**Problem to work on**
Every record must be written out once more, with nothing added or omitted.

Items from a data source
=== Begin Enclosure ===

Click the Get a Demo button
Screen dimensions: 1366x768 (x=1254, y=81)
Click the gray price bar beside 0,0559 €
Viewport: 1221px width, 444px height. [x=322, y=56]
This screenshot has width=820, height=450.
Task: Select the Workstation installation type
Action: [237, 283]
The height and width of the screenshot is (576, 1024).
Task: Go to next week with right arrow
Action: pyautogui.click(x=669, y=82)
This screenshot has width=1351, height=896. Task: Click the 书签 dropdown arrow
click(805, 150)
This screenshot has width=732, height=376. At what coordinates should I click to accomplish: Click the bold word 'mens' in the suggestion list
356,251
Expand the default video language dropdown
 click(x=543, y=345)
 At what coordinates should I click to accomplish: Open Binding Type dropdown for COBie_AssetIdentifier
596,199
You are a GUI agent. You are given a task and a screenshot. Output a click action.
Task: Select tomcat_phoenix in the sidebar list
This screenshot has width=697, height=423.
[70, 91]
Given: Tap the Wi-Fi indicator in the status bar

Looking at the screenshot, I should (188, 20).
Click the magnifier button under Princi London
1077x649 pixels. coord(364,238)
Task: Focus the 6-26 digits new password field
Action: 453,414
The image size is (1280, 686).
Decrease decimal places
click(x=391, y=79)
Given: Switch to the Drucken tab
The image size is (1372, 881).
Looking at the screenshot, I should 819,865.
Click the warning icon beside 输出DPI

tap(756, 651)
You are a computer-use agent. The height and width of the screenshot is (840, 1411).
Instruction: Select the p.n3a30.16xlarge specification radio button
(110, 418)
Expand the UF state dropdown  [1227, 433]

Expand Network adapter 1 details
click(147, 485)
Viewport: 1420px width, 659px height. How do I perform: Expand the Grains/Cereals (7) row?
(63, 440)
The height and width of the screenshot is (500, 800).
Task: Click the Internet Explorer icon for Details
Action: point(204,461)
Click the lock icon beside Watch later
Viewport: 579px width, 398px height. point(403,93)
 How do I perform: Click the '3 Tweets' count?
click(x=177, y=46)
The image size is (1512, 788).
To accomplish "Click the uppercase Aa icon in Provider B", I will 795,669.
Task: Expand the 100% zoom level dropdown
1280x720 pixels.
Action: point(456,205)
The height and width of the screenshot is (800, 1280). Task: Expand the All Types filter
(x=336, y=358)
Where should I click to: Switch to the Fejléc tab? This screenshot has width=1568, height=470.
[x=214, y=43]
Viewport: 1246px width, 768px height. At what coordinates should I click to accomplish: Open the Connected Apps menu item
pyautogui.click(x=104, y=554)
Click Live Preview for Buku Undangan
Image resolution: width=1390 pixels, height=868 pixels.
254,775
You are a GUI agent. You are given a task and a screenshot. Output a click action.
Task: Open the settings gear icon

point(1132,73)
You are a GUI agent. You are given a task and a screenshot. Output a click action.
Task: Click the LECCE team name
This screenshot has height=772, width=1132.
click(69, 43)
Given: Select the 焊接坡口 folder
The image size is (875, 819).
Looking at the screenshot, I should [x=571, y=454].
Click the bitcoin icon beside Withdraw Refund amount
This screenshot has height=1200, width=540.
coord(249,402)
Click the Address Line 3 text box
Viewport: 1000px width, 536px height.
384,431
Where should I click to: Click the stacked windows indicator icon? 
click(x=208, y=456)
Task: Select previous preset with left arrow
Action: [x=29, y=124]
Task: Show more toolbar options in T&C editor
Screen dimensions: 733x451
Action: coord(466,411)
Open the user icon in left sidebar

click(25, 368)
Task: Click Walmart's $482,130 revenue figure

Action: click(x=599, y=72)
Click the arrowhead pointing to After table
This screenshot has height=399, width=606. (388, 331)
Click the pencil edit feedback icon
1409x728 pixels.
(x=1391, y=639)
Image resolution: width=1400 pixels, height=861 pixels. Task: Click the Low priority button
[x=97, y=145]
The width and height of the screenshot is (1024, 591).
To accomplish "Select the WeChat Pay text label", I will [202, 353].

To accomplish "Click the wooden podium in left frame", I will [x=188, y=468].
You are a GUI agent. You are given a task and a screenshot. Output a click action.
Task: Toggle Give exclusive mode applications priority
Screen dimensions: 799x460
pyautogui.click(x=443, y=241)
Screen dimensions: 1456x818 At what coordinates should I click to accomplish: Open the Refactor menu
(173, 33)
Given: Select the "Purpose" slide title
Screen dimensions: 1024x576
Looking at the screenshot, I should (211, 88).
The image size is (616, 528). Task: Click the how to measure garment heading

=== End Enclosure ===

**Finished task**
Click the Get a Demo button
Screen dimensions: 1366x768 (x=1254, y=81)
Click the gray price bar beside 0,0559 €
Viewport: 1221px width, 444px height. [x=322, y=56]
This screenshot has width=820, height=450.
Task: Select the Workstation installation type
Action: [237, 283]
The height and width of the screenshot is (576, 1024).
Task: Go to next week with right arrow
Action: pyautogui.click(x=669, y=82)
This screenshot has width=1351, height=896. Task: Click the 书签 dropdown arrow
click(805, 150)
This screenshot has width=732, height=376. At what coordinates should I click to accomplish: Click the bold word 'mens' in the suggestion list
356,251
Expand the default video language dropdown
 click(x=543, y=345)
 At what coordinates should I click to accomplish: Open Binding Type dropdown for COBie_AssetIdentifier
596,199
You are a GUI agent. You are given a task and a screenshot. Output a click action.
Task: Select tomcat_phoenix in the sidebar list
This screenshot has width=697, height=423.
[70, 91]
Given: Tap the Wi-Fi indicator in the status bar

Looking at the screenshot, I should (188, 20).
Click the magnifier button under Princi London
1077x649 pixels. coord(364,238)
Task: Focus the 6-26 digits new password field
Action: 453,414
The image size is (1280, 686).
Decrease decimal places
click(x=391, y=79)
Given: Switch to the Drucken tab
The image size is (1372, 881).
Looking at the screenshot, I should 819,865.
Click the warning icon beside 输出DPI

tap(756, 651)
You are a computer-use agent. The height and width of the screenshot is (840, 1411).
Instruction: Select the p.n3a30.16xlarge specification radio button
(110, 418)
Expand the UF state dropdown  [1227, 433]

Expand Network adapter 1 details
click(147, 485)
Viewport: 1420px width, 659px height. How do I perform: Expand the Grains/Cereals (7) row?
(63, 440)
The height and width of the screenshot is (500, 800).
Task: Click the Internet Explorer icon for Details
Action: point(204,461)
Click the lock icon beside Watch later
Viewport: 579px width, 398px height. point(403,93)
 How do I perform: Click the '3 Tweets' count?
click(x=177, y=46)
The image size is (1512, 788).
To accomplish "Click the uppercase Aa icon in Provider B", I will 795,669.
Task: Expand the 100% zoom level dropdown
1280x720 pixels.
Action: point(456,205)
The height and width of the screenshot is (800, 1280). Task: Expand the All Types filter
(x=336, y=358)
Where should I click to: Switch to the Fejléc tab? This screenshot has width=1568, height=470.
[x=214, y=43]
Viewport: 1246px width, 768px height. At what coordinates should I click to accomplish: Open the Connected Apps menu item
pyautogui.click(x=104, y=554)
Click Live Preview for Buku Undangan
Image resolution: width=1390 pixels, height=868 pixels.
254,775
You are a GUI agent. You are given a task and a screenshot. Output a click action.
Task: Open the settings gear icon

point(1132,73)
You are a GUI agent. You are given a task and a screenshot. Output a click action.
Task: Click the LECCE team name
This screenshot has height=772, width=1132.
click(69, 43)
Given: Select the 焊接坡口 folder
The image size is (875, 819).
Looking at the screenshot, I should [x=571, y=454].
Click the bitcoin icon beside Withdraw Refund amount
This screenshot has height=1200, width=540.
coord(249,402)
Click the Address Line 3 text box
Viewport: 1000px width, 536px height.
384,431
Where should I click to: Click the stacked windows indicator icon? 
click(x=208, y=456)
Task: Select previous preset with left arrow
Action: [x=29, y=124]
Task: Show more toolbar options in T&C editor
Screen dimensions: 733x451
Action: coord(466,411)
Open the user icon in left sidebar

click(25, 368)
Task: Click Walmart's $482,130 revenue figure

Action: click(x=599, y=72)
Click the arrowhead pointing to After table
This screenshot has height=399, width=606. (388, 331)
Click the pencil edit feedback icon
1409x728 pixels.
(x=1391, y=639)
Image resolution: width=1400 pixels, height=861 pixels. Task: Click the Low priority button
[x=97, y=145]
The width and height of the screenshot is (1024, 591).
To accomplish "Select the WeChat Pay text label", I will [202, 353].

To accomplish "Click the wooden podium in left frame", I will [x=188, y=468].
You are a GUI agent. You are given a task and a screenshot. Output a click action.
Task: Toggle Give exclusive mode applications priority
Screen dimensions: 799x460
pyautogui.click(x=443, y=241)
Screen dimensions: 1456x818 At what coordinates should I click to accomplish: Open the Refactor menu
(173, 33)
Given: Select the "Purpose" slide title
Screen dimensions: 1024x576
Looking at the screenshot, I should (211, 88).
The image size is (616, 528). Task: Click the how to measure garment heading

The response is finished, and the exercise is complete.